On August 5th, 2012, Korea’s ruling party submitted a revised fair trade bill prohibiting cross-shareholdings in major Korean conglomerates (aka Chaebol groups) with assets over KRW 5 trillion and restricting voting rights of existing cross-shareholdings. Both the ruling and opposing parties have been voicing the need for “economic democratization” beginning with the reform of Chaebol groups for quite some time.
An example of such a structure is the Samsung Group. As of July 30, 2012, Samsung Everland holds a 19.3% stake in Samsung Life Insurance, which owns a 6.2% stake in Samsung Electronics, which has a 35.3% stake in Samsung Card, which, in turn, holds a 5.0% stake in Samsung Everland. This allows Lee Jay Yong, son of Lee Gun Hee, the 25% shareholder of Samsung Everland, to wield control over other group companies. Furthermore, Hyundai Motor Group has an even more complex governing structure consisting of three main rings of cross shareholding. The core of the cross-ownership structure is found in Hyundai Motor, Kia Motors and Hyundai Mobis. The group chairman, Chung Mong Goo, holds a 5.2% and 7.0% stake in Hyundai Motors and Hyundai Mobis, respectively. Hyundai Motor holds a 33.9% stake in Kia Motors, which holds a 16.9% stake in Hyundai Mobis, which, in turn, holds a 20.8% stake in Hyundai Motor.

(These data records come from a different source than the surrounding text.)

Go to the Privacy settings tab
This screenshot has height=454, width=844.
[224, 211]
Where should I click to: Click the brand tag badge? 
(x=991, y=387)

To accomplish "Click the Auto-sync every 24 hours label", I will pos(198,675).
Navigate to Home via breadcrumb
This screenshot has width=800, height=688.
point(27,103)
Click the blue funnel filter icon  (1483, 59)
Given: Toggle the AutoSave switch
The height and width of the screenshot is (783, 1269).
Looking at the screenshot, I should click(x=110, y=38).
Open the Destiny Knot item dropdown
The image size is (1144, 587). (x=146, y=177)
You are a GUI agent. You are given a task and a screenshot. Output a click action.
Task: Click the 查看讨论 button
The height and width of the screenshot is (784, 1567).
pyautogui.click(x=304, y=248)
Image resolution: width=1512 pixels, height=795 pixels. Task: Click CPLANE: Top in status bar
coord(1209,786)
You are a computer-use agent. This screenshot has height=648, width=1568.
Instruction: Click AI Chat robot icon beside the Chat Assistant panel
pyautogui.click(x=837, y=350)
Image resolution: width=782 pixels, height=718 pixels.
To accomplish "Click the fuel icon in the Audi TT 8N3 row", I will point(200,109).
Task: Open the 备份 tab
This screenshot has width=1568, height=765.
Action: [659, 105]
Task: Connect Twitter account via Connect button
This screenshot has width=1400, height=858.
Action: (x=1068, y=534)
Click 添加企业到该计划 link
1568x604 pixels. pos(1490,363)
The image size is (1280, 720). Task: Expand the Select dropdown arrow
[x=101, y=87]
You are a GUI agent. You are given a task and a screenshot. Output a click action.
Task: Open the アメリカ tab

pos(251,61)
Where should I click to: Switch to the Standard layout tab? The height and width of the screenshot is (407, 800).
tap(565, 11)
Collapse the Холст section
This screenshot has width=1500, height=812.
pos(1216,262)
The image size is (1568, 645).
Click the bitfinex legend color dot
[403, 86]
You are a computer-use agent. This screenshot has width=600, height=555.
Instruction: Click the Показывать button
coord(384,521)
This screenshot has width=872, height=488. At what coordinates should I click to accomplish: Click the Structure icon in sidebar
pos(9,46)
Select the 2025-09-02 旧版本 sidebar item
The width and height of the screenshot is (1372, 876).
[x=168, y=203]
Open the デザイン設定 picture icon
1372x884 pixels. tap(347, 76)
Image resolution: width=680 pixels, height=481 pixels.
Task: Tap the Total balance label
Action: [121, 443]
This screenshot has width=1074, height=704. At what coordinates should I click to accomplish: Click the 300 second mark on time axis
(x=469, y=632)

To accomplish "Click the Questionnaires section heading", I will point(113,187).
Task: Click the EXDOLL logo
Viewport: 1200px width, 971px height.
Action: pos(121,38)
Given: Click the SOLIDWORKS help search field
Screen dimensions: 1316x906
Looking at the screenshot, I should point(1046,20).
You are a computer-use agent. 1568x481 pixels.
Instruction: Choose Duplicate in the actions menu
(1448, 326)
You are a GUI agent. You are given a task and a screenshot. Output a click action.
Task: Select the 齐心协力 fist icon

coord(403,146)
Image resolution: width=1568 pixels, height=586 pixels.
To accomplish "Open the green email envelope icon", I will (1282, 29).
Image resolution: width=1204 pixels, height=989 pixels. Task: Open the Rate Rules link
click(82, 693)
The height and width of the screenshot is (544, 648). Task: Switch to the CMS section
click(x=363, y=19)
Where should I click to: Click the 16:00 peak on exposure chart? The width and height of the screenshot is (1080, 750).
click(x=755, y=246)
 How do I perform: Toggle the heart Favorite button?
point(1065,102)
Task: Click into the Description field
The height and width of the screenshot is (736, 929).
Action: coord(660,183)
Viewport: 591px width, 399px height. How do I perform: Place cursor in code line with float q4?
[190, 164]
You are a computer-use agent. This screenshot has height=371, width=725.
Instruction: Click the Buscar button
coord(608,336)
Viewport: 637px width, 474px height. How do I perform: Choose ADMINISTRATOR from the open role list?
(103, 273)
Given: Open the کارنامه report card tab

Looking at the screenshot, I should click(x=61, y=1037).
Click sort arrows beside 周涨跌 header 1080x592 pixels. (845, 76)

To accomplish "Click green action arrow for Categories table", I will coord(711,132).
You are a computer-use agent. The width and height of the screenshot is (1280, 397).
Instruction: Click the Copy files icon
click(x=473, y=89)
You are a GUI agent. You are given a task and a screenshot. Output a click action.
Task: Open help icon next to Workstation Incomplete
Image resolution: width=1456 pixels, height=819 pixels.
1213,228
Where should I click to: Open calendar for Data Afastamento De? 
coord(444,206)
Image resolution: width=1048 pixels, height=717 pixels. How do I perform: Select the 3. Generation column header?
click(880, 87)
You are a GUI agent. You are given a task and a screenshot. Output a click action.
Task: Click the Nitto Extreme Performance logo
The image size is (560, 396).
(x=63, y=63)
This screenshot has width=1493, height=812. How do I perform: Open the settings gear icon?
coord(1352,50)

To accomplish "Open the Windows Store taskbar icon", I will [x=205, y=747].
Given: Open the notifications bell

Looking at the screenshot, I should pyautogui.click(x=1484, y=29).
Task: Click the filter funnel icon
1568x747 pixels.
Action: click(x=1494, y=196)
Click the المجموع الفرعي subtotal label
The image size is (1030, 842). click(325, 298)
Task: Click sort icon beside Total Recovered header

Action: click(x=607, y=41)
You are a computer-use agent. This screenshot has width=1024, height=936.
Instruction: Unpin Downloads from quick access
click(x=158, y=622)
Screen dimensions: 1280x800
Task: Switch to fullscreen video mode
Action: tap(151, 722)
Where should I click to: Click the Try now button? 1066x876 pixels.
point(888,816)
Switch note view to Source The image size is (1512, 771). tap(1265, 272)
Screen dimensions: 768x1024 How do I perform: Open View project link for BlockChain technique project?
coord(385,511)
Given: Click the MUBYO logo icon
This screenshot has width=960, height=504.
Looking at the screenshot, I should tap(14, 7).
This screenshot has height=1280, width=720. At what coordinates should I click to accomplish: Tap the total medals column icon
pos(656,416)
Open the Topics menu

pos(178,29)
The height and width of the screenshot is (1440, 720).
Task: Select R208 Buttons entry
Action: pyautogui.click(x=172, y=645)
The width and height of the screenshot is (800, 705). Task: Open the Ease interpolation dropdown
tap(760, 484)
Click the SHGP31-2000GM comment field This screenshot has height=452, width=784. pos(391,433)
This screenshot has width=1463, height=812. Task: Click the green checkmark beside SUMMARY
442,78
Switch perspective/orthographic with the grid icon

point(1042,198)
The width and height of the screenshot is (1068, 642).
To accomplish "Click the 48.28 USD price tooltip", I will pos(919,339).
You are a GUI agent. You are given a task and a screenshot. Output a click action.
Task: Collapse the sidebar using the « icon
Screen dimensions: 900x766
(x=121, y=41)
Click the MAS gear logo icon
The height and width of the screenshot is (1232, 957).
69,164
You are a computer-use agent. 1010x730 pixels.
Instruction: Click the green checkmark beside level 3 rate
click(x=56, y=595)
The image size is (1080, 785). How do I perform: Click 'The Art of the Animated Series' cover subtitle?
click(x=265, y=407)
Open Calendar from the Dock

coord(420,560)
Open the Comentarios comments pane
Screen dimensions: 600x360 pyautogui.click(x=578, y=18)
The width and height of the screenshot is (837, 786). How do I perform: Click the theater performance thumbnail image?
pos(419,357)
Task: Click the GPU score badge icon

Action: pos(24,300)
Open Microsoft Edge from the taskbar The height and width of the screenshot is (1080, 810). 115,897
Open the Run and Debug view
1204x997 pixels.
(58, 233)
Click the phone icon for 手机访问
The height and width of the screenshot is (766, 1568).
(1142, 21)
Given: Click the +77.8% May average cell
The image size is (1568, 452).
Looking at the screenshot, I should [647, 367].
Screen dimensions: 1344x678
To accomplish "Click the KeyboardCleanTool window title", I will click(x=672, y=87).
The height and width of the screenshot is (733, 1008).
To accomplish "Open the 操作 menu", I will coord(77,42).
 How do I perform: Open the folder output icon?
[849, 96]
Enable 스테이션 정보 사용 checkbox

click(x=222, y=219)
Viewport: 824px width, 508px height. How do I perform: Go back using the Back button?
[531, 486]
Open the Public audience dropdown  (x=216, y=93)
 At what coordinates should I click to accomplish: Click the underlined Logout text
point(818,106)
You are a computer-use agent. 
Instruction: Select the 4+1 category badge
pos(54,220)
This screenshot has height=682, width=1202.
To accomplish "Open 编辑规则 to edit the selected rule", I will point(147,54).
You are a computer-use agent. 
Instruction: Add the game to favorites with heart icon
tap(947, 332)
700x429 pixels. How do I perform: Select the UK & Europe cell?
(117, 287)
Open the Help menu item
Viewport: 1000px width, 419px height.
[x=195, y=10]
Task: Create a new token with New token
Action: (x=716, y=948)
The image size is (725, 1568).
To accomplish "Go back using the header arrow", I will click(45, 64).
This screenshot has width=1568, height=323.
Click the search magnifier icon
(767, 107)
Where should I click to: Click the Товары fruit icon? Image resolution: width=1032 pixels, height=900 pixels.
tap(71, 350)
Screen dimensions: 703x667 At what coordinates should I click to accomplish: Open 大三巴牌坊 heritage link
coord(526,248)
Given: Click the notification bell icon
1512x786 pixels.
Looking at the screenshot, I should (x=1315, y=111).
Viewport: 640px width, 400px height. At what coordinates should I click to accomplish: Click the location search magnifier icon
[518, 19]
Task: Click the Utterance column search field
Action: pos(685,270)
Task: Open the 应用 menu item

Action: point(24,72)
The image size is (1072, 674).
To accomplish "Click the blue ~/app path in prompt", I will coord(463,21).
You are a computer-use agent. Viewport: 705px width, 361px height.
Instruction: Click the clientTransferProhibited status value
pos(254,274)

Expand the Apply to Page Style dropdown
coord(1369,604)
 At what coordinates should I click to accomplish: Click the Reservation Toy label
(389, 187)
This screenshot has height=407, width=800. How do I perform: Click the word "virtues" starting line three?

While the changes are viewed as an undesirable threat by most common controlling structures and an ineffective way of punishing Chaebol owners for their rapid expansion driven by Korean government from a corporation standpoint, the general public seems to believe that any kind of radical fairness measures imposed on Chaebol group owners are positive.